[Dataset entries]
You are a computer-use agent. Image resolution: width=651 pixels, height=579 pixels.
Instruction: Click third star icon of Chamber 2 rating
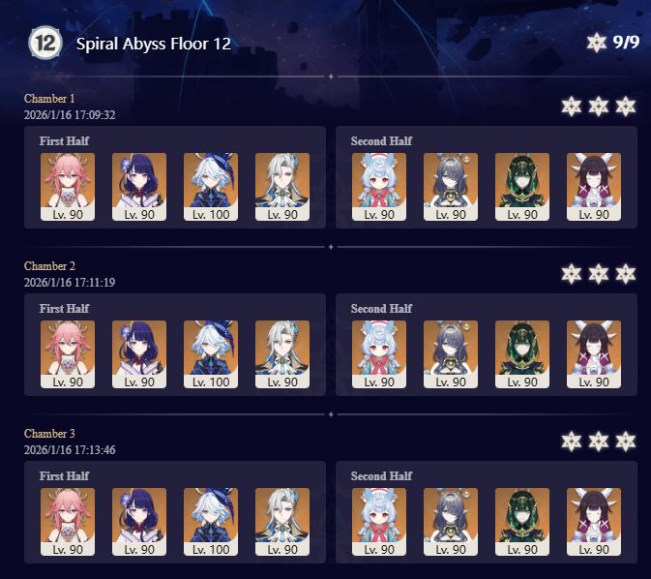coord(626,274)
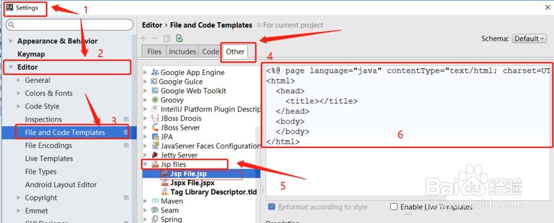Click the Remove Template minus icon
This screenshot has width=554, height=223.
pos(155,38)
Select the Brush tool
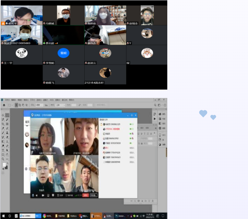Viewport: 248px width, 219px height. 3,133
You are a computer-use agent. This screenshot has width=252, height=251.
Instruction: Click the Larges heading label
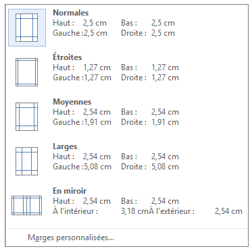pyautogui.click(x=65, y=146)
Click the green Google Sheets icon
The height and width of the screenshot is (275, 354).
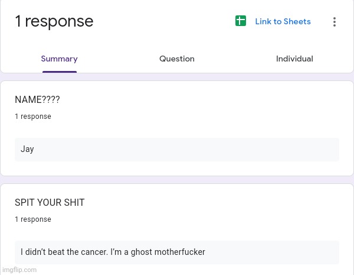coord(241,21)
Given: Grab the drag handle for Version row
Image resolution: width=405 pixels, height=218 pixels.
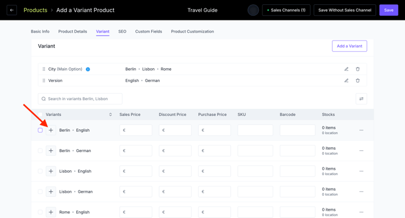Looking at the screenshot, I should [44, 80].
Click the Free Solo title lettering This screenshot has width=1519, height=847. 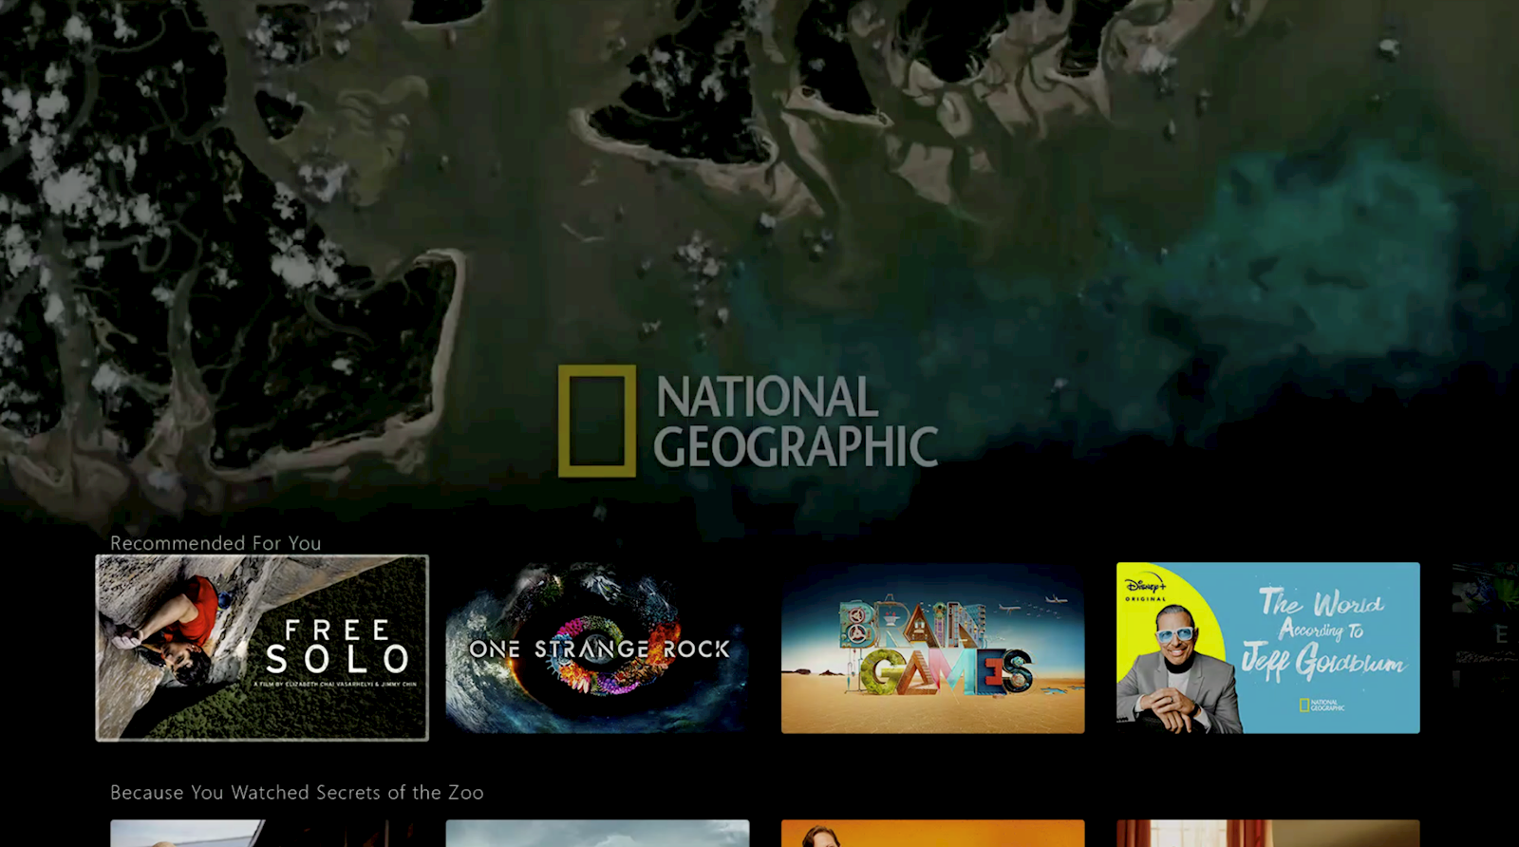tap(336, 646)
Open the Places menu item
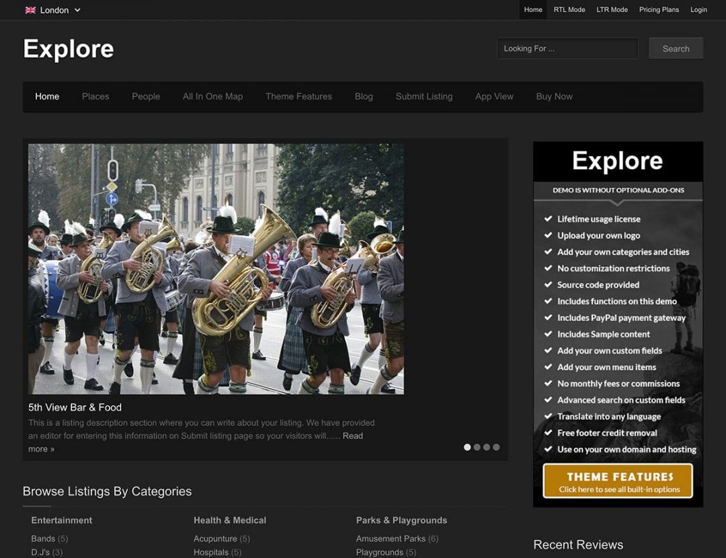This screenshot has width=726, height=558. click(95, 96)

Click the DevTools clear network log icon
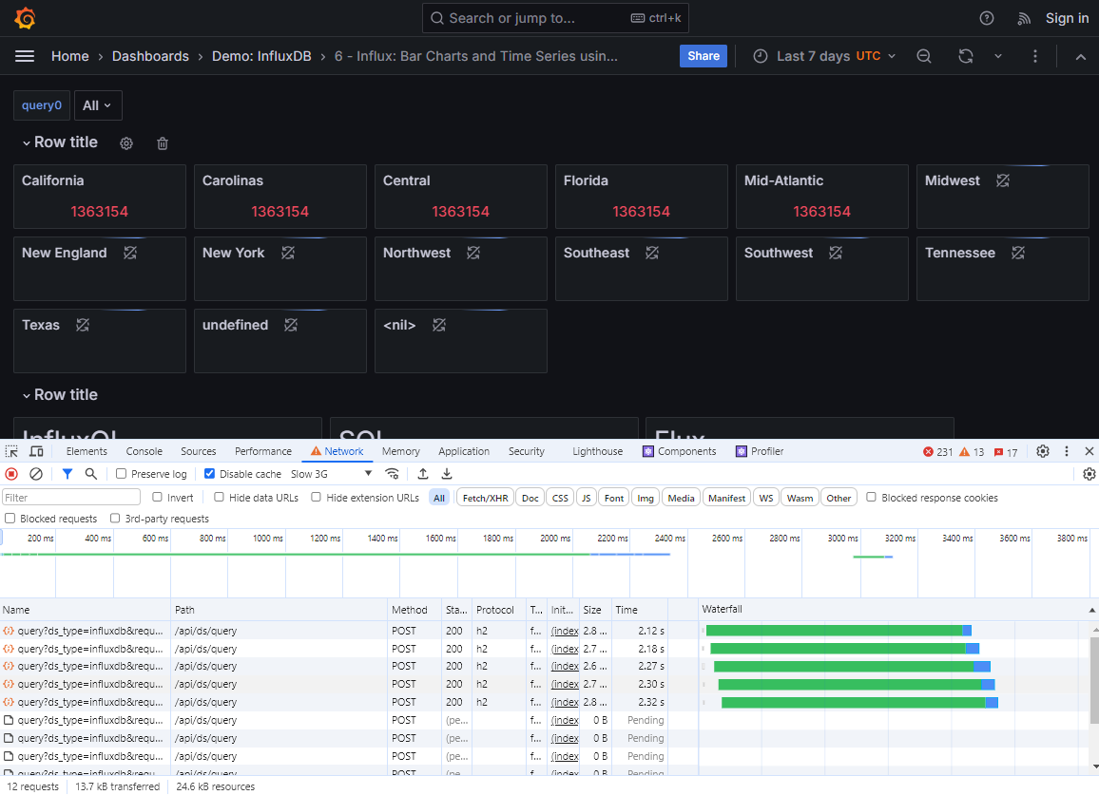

What you should do: Which lines in the records above include the word "agent"? Copy them out.

Response area:
You are a computer-use agent. Image resolution: width=651 pixels, height=579 pixels.
You are a computer-use agent. This screenshot has width=252, height=251.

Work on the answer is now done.